元の文章:
今日は熊本Djangoで”泣けるコミックバンド”四星球との対バンだった。

トップバッターの四星球は登場から手が込んでいた。まさやんがステージに現れて「今日のために色々と用意してきました!……ただ、そのせいで『ドラえもん』を観逃してしまって」そういうと、どこからともなく「僕、ドラえもんだよ〜」と声が聞こえてきて、ドラえもんの顔が描かれた看板をかぶり、全身青タイツ姿のU太が袖から登場。まさやんが「うわぁ!ドラえもんや!」と喜ぶと、「僕もドラえもんだよ〜!」と同じドラえもん仕様のモリス。さらに「僕だって、ドラえもんだよ〜」と正面入り口から北島康雄が登場。ステージに3体のドラえもんとメガネ(まさやん)が揃った。

提供情報:
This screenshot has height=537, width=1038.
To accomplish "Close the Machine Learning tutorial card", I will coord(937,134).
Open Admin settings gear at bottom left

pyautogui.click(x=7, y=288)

必要な作業:
1/ 四星球のライブレポートで、ドラえもんの姿で登場したのは誰ですか？全員挙げてください。
2/ 四星球のライブレポートを、最後の文のあとから再開して書き進めてください。
これらの行は使わなくても構いません。

順番どおりの結果:
1/ U太、モリス、北島康雄

2/
北島が観客に「タケコプターを持ってこようと思ったんやけど、大変だったから」と竹の棒を渡し、「どこでもドアを持ってこようと思ったやけど、大変だったから」とドアノブのみを渡し、「のび太くんを連れてこようと思ったんだけど、連れてこれなかったから」とダンボールで作ったスネ夫の頭を渡した。四星球が一言話すごとにドッカンドッカン会場が盛り上がる。後方でステージを見ていたtetoメンバーも笑っている。

「今年の『YON FES』に出た時、打ち上げの席で小池くんから『もし対バンに誘ったら来てくれますか?』と言われて軽い気持ちでOKしたら、本当に声がかかって(笑)。昨日、ギックリ腰になったんですけど、せっかくのtetoのライブに穴を空けるわけいかないのでやってきました」と話し、誠意を見せた。
「妖怪泣き笑い」「クラーク博士と僕」「言うてますけども」を披露した後、再び北島が口を開く。「みんなtetoみたいなバンドになりたかったの。ワーって音を出して、ヒリヒリするようなライブをするバンド。だけど俺も含めて、みんな出来なかったのよね。2002年に四星球を結成して今年で16年目。今、あの時になりたかったヒリヒリするようなバンドに呼ばれたということは、そういうことだと思います」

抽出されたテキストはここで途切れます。